Abstract
Hip arthroscopy rates continue to increase. As a result, there is growing interest in capsular management techniques. Without careful preservation and surgical techniques, failure of the repair result in capsular deficiency, contributing to iatrogenic instability and persistent post-operative pain. In this setting, capsular reconstruction may be indicated, however there is a paucity of objective evidence comparing surgical techniques to identify the optimal method. Therefore, the objective of this study was to evaluate the biomechanical effect of capsulectomy and two different capsular reconstruction techniques (iliotibial band [ITB] autograft and Achilles tendon allograft) on hip joint kinematics in both rotation and abduction/adduction.
Eight paired fresh-frozen hemi-pelvises were dissected of all overlying soft tissue, with the exception of the hip joint capsule. The femur was potted and attached to a load cell connected to a joint-motion simulator, while the pelvis was secured to a custom-designed fixture allowing adjustment of the flexion-extension arc. Optotrak markers were rigidly attached to the femur and pelvis to track motion of the femoral head with respect to the acetabulum. Pairs were divided into ITB or Achilles capsular reconstruction. After specimen preparation, three conditions were tested: (1) intact, (2) after capsulectomy, and (3) capsular reconstruction (ITB or Achilles). All conditions were tested in 0°, 45°, and 90° of flexion. Internal rotation (IR) and external rotation (ER) as well abduction (ABD) and adduction (ADD) moments of 3 N·m were applied to the femur via the load cell at each position. Rotational range of motion and joint kinematics were recorded.
When a rotational force was applied the total magnitude of internal/external rotation was significantly affected by the condition of the capsule, independent of the type of reconstruction that was performed (p=0.001). The internal/external rotation increased significantly by approximately 8° following the capsulectomy (p<0.001) and this was not resolved by either of the reconstructions; there remained a significant difference between the intact and reconstruction conditions (p=0.035). The total anterior/posterior translation was significantly affected by the condition of the capsule (p=0.034). There was a significant increase from 6.7 (6.0) mm when the capsule was intact to 9.0 (6.7) mm following the capsulectomy (p=0.002). Both of the reconstructions (8.6 [5.6] mm) reduced the anterior/posterior translation closer to the intact state. There was no difference between the two reconstructions. When an abduction/adduction force was applied there was a significant increase in the medial-lateral translation between the intact and capsulectomy states (p=0.047).

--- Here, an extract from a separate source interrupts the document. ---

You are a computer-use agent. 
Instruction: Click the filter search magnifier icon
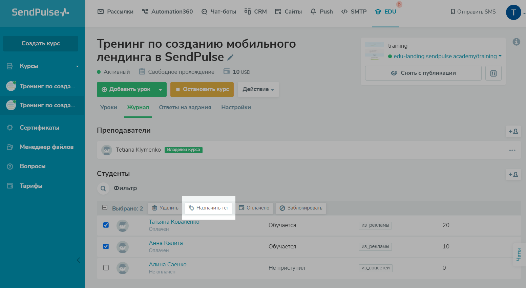click(x=103, y=189)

Across all three flexion angles the integrity of the native hip capsule played a significant role in rotational stability, where capsulectomy significantly increased rotational ROM. Hip capsule reconstruction did not restore rotational stability and also increased rotational ROM compared to the intact state a statistically significant amount. However, hip capsule reconstruction restored coronal and sagittal plane stability to approach that of the native hip. There was no difference in stability between ITB and Achilles reconstructions across all testing conditions.